Os conflitos do Magreb e da África Ocidental
O fundamentalismo islâmico, por sua vez, fez avanços significativos no norte da África, com atentados no Egito, Líbia, Marrocos e, principalmente, na Argélia. Neste país, desde 1991 a Frente Islâmica de Salvação (FIS) tornou-se um partido influente e, face à sua vitória no primeiro turno das eleições em 1992, o processo foi suspenso e implantada a lei marcial, regida pelos militares. Iniciou-se então uma guerra civil esporádica, com grande número de atentados e massacres de civis. Contudo, é preciso ter em conta que muitos desses atos são cometidos pelas forças governamentais, com o objetivo de atemorizar a população, atribuindo a culpa à FIS e outras organizações fundamentalistas, como constatou uma missão parlamentar da União Européia em 1998. Por outro lado, há evidências de que os EUA mantêm certos contatos com as oposições islâmicas, enquanto a França apóia o regime, o que, muito provavelmente, encontra sentido na disputa pelo petróleo e pela influência estratégica na região entre Washington e Paris. É necessário lembrar que em 1989 foi lançada a iniciativa da União do Magreb Árabe, um processo integrativo entre os países da região, o qual prevê vínculos associativos com a União Européia.
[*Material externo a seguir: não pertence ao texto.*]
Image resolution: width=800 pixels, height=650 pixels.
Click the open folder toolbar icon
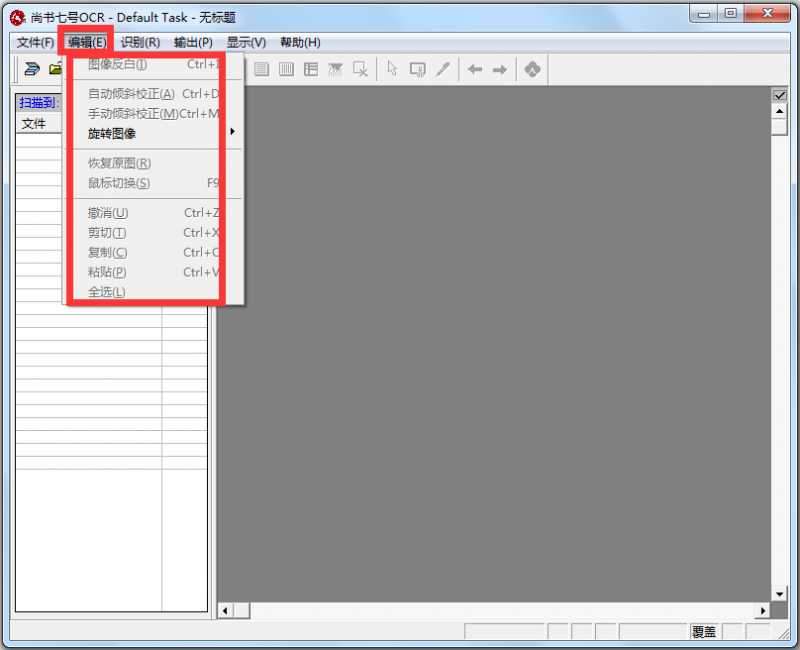coord(55,69)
A instabilidade no continente também afetou os Estados do Golfo da Guiné. O mais importante país da região, a Nigéria, vive desde o início dos anos 90 uma turbulência política interna permanente, com a oscilação entre avanços eleitorais da oposição e novos golpes militares. Além disso, as guerras civis alastraram-se pela região: Senegal (região de Casamance), Libéria, Serra Leoa e a longa guerra dos Estados do Sahel (Mali, Niger, Mauritânia e a própria Argélia) contra os nômades tuaregues do deserto. Embora a OUA tenha criado forças de paz para barrar os conflitos da Libéria e Serra Leoa, ainda não conseguiu debelar estes conflitos. Nestes, a fratura principal ocorre entre os nativos do interior e os descendentes ocidentalizados de ex-escravos das Américas, que retornaram à África no século XIX, e habitam o litoral. Acrescente-se a isso que, após uma breve redemocratização, muitos regimes autoritários estão voltando ao poder na África, ou pelo menos antigos ditadores vencem eleições ou reassumem na esteira de conflitos internos, geralmente com apoio popular.